Secretary of State Hillary Clinton issued a firm statement to the Syrian elite this week, urging them to overthrow the regime of Bashar Al-Assad. “The longer you support the regime’s campaign of violence against your brothers and sisters, the more it will stain your honor,” she advised.
Only now? Only after thousands of men, women, and children have been murdered, tens of thousands wounded, and countless homes destroyed by artillery shells has the Obama team finally shed its illusions about the Syrian regime?
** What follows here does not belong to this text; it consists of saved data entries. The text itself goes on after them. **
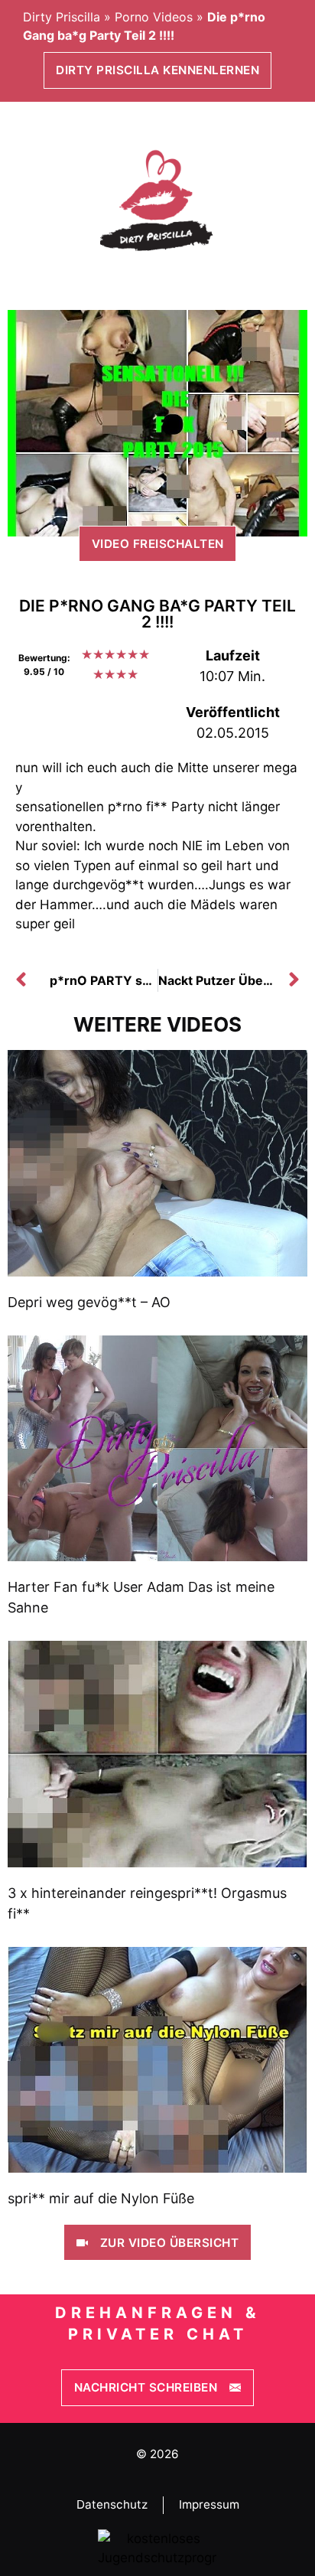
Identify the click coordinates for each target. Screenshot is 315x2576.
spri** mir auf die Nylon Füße (101, 2198)
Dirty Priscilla (61, 16)
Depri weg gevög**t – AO (89, 1302)
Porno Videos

A mere eleven months ago, when peaceful demonstrators in the streets of Dara and other cities were met with bullets, Secretary Clinton referred to Assad as a “reformer.” She was not alone. Last year, Germany’s foreign minister Guido Westerwelle visited Assad and declared him indispensable for a “constructive solution” to the Middle East’s problems. A leading German think tank, which advises the foreign ministry, called Assad a “modernizer.”
Rare is the sceptered thug who does not attract fawning admiration from some in the free and democratic West. Fidel Castro was the darling of the smart set in the 1960s, and Che Guevara, one of his “wet work” assistants, adorns t-shirts worldwide to this day. Sean Penn is a shill for Hugo Chavez, and Robert Scheer had admiring things to say about Kim Il-Sung.
The more repressive and vicious the regime, the more some in the West will strain to find benign intentions in their leaders. One after another of the old Soviet general-secretaries was hailed, when he first ascended the greasy pole of Kremlin politics, as a “moderate.” Yuri Andropov, we were assured, loved American jazz, good Scotch, and “cynical political jokes with an anti-regime cast.” He went out of his way to meet with dissidents, we were advised. Perhaps he was drunk on Chivas Regal when he shot down civilian airliner KAL 007.
Similarly, when Syrian dictator Hafez Al-Assad (the butcher of Hama) died and was replaced by his son Bashar, the New York Times offered a highly sympathetic portrait of the “shy, young doctor.” The Times noted that expectations of the younger Assad were high, because, in the words of a member of the Syrian parliament, “he’s young and open and wants to give more liberty and democracy.”
Well, it may be churlish to begrudge people their optimism. But Assad has wielded absolute power in Syria for twelve years, and not a single reform has materialized. Quite the contrary. Even before the current bloodbath began, Syria was responsible for arming and protecting Hezbollah, assassinating Lebanese premier Rafik Al-Harriri, cooperating closely with Iran and North Korea, and sending terrorists into Iraq to kill Americans.